CONEGLIANO - Picchiati, minacciati con un coltello, rapinati e fatti inginocchiare fuori da scuola. Pensavano di completare una colletta per un regalo di compleanno. Invece si sono trovati al centro di una vera e propria spedizione punitiva. È quanto accaduto il 28 marzo davanti all'istituto enologico Cerletti di Conegliano. Le vittime sono due studenti di 16 anni. Avevano appuntamento con una ragazza per farsi restituire 10 euro anticipati per un regalo. Ma al suo posto si sono presentati tre ragazzi tra i 16 e i 17 anni, studenti in altri istituti, figli di famiglie originarie della Romania, dell'Albania e del Marocco, tutti incensurati, che hanno fatto inginocchiare i due 16enni, li hanno schiaffeggiati e sotto la minaccia di un coltello li hanno costretti a consegnare loro tutti i soldi. Non solo. Alla fine i rapinatori hanno lanciato anche un pesante avvertimento: «Non sognatevi di fare alcuna denuncia, altrimenti poi ne pagherete le conseguenze e finirete male».
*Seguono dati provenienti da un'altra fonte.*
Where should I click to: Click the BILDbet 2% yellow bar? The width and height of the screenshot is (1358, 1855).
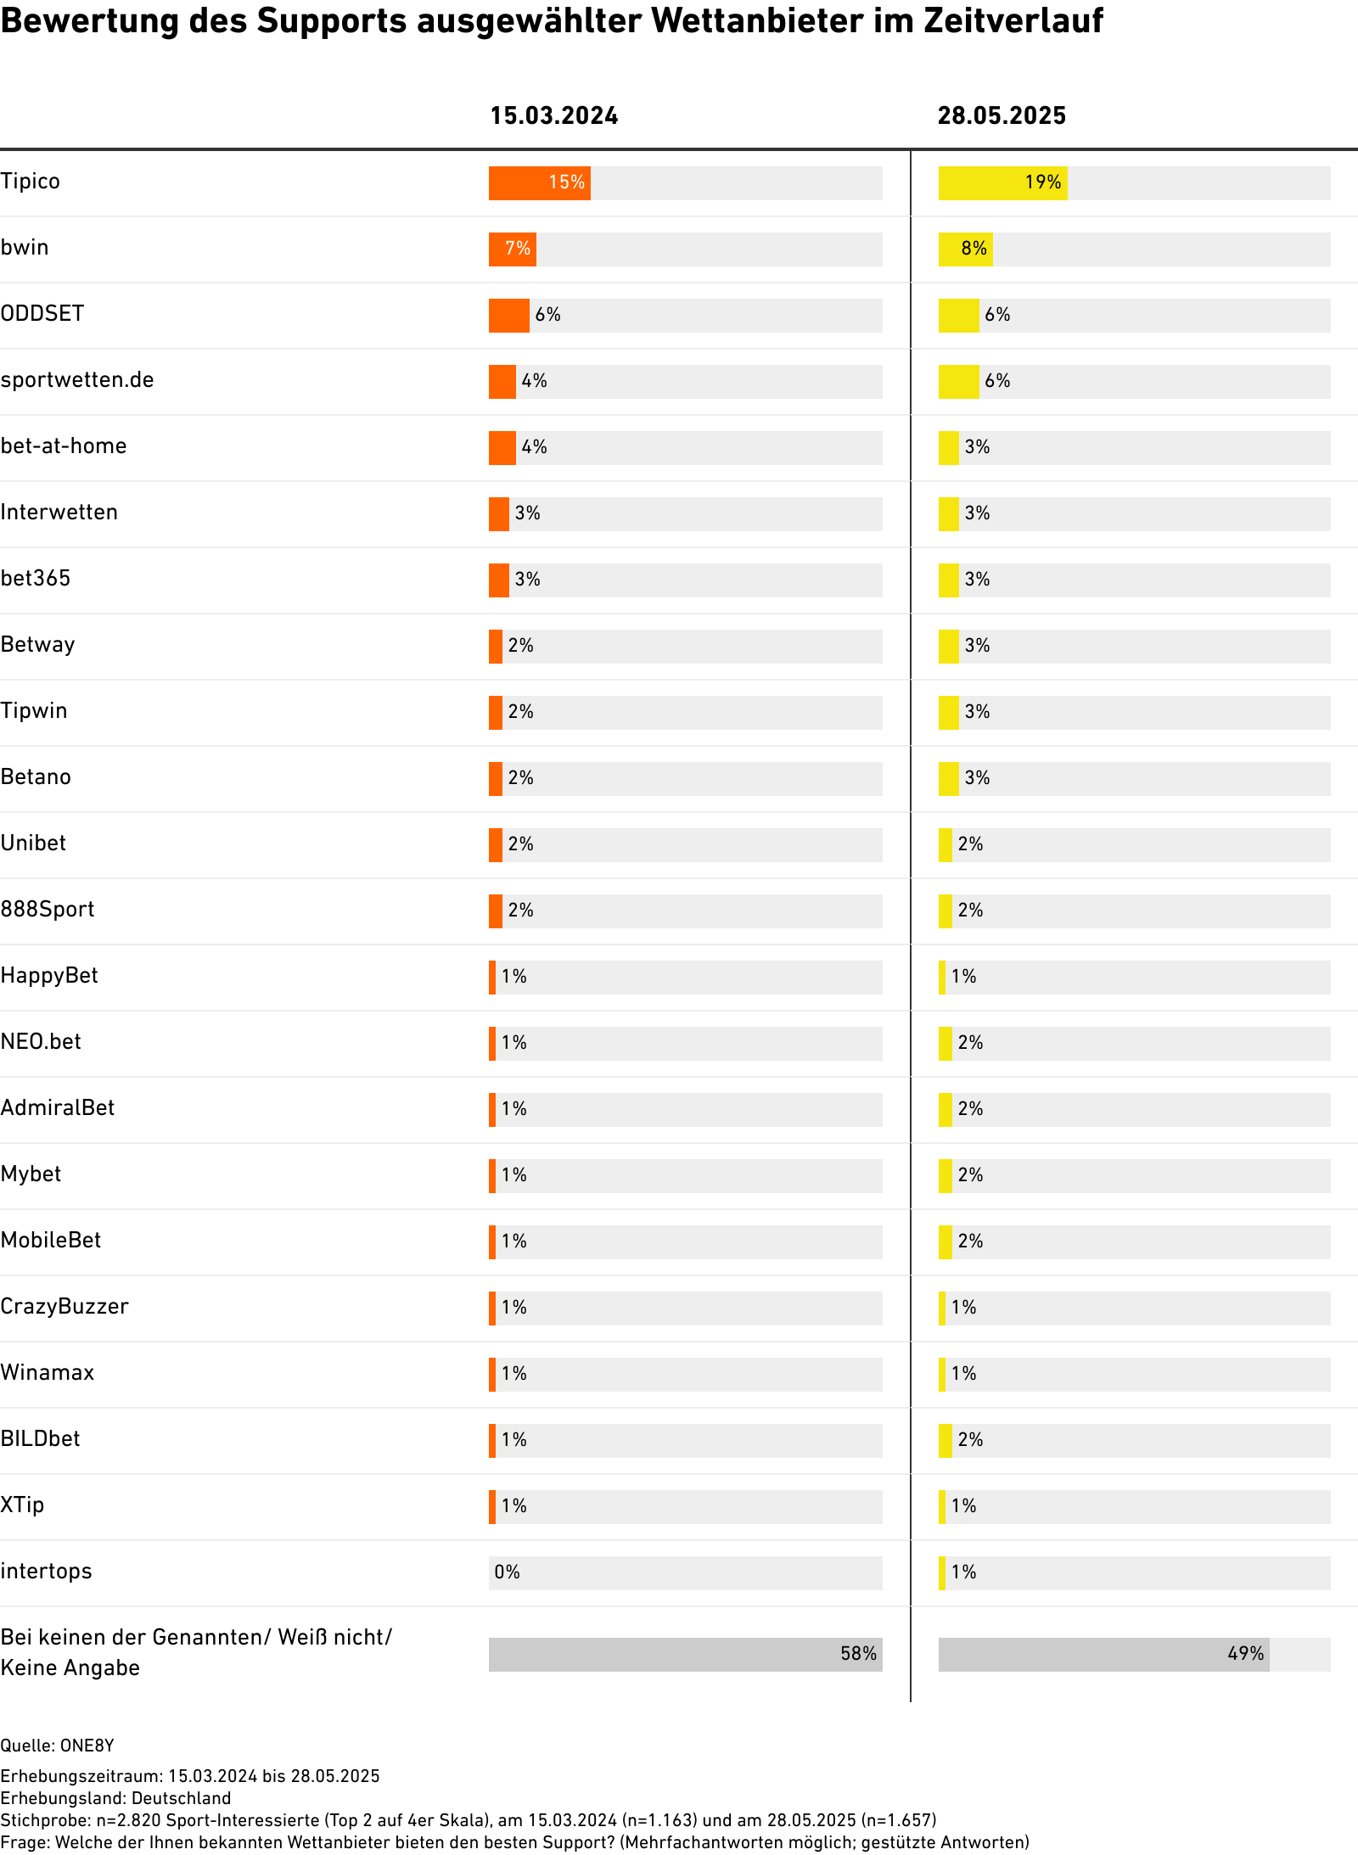[945, 1441]
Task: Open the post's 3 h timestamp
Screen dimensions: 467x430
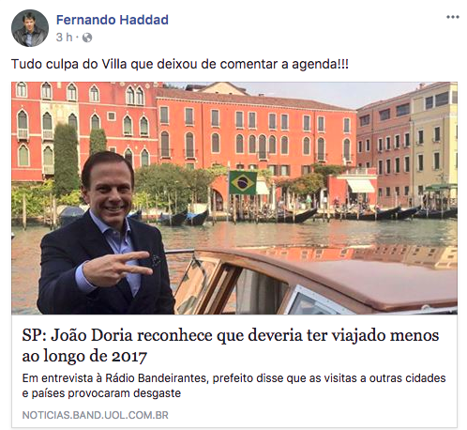Action: pyautogui.click(x=64, y=38)
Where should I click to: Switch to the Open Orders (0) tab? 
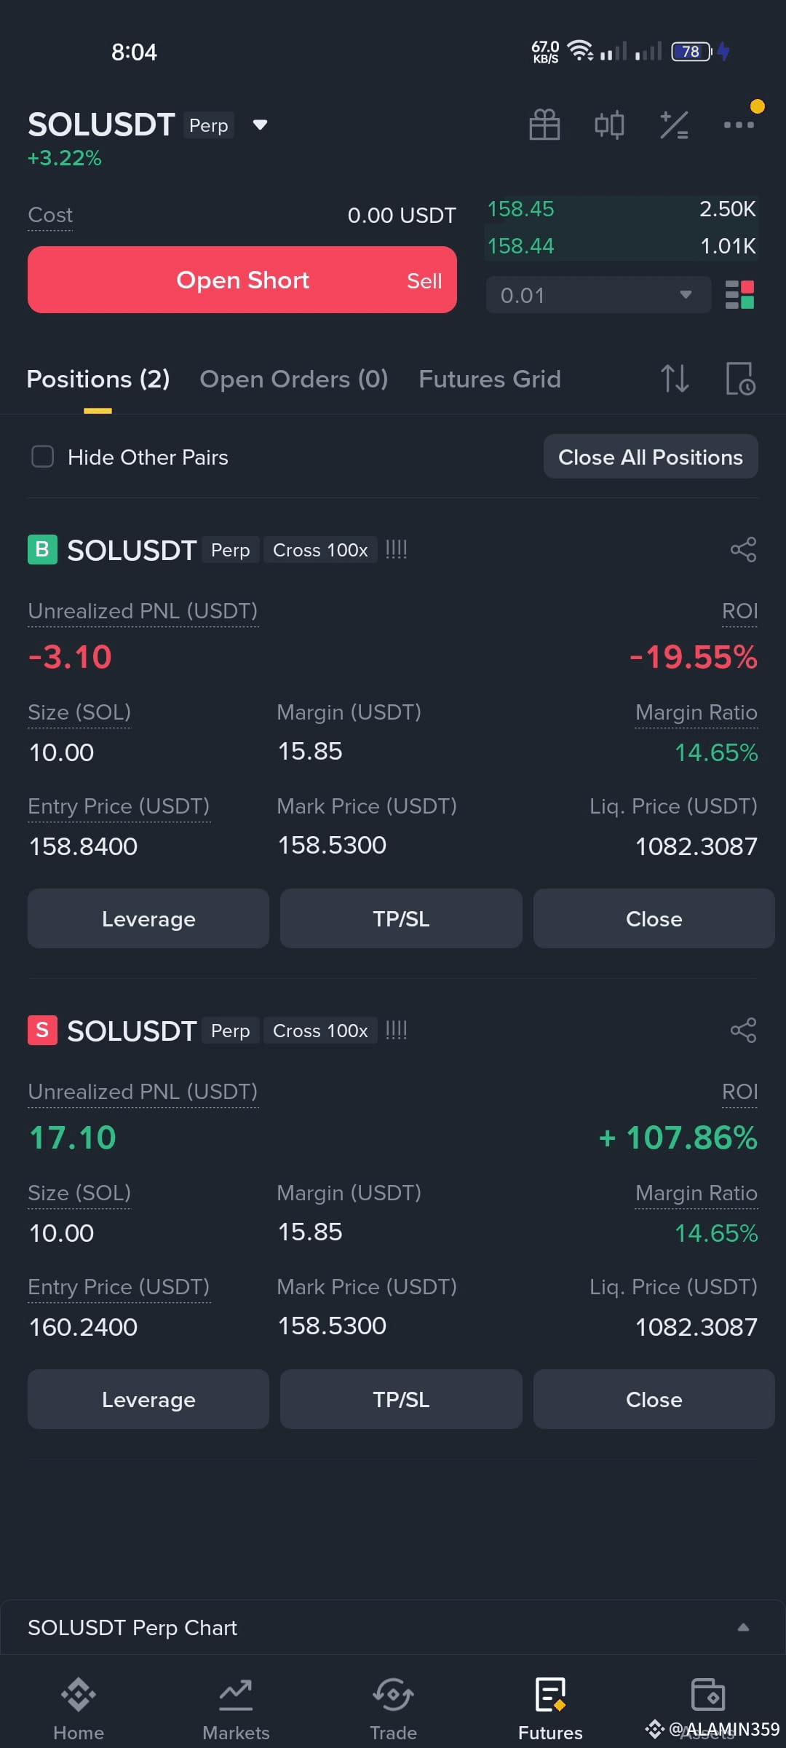[x=294, y=379]
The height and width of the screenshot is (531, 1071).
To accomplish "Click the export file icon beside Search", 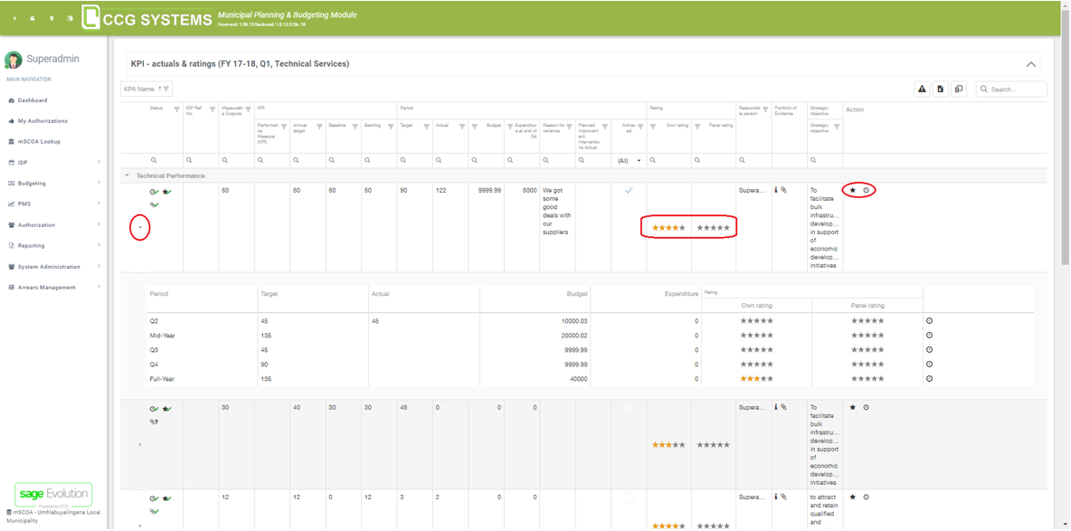I will pos(940,89).
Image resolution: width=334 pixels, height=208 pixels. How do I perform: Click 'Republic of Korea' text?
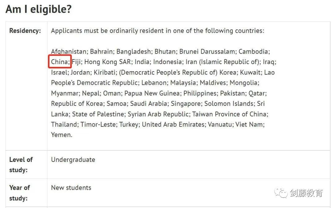tap(77, 104)
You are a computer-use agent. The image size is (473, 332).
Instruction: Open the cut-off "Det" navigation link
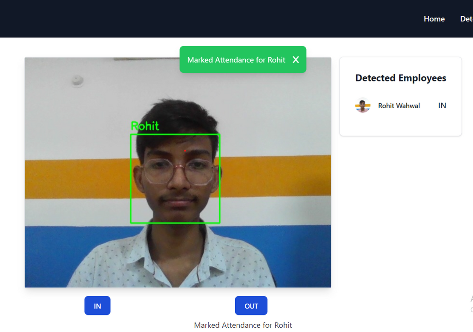click(466, 19)
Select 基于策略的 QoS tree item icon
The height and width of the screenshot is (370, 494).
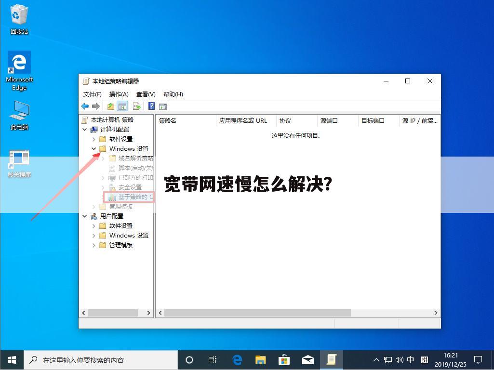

Il giorno stesso i due 16enni hanno parlato con un insegnante del Cerletti. E di seguito si sono rivolti al commissariato di polizia. C'è timore, ma anche la consapevolezza di aver fatto la cosa giusta. Dopo la denuncia, sono partite le indagini. Come emerso da queste, i tre rapinatori provengono dalla zona di Pieve di Soligo. Due di loro hanno accerchiato le vittime. Mentre il terzo faceva da palo. La violenza si è consumata in pochi attimi tra la fermata dell'autobus e l'ingresso della scuola. Non è chiaro se sia stata proprio la ragazza con la quale i due studenti del Cerletti avevano appuntamento a dire ai 3 giovani di andare lì al posto suo. Quel che è certo è che ne è nata una spedizione punitiva. Stando a quanto ricostruito fino ad ora, i due gruppi non si conoscevano direttamente. Fatto sta che i rapinatori sono passati subito dalle parole ai fatti. Il primo si è scagliato contro uno dei due studenti, mettendolo in ginocchio e colpendolo ripetutamente alla testa. Mentre un altro ha tirato fuori un coltello e si è rivolto alla seconda vittima: «Dammi tutti i tuoi soldi», gli ha detto, costringendolo ad aprire lo zaino e il portafogli. Con le mani tremanti, il 16enne gli ha consegnato 40 euro in contanti. Poi le minacce di non dire nulla alle forze dell'ordine, altrimenti ci sarebbero state delle ritorsioni.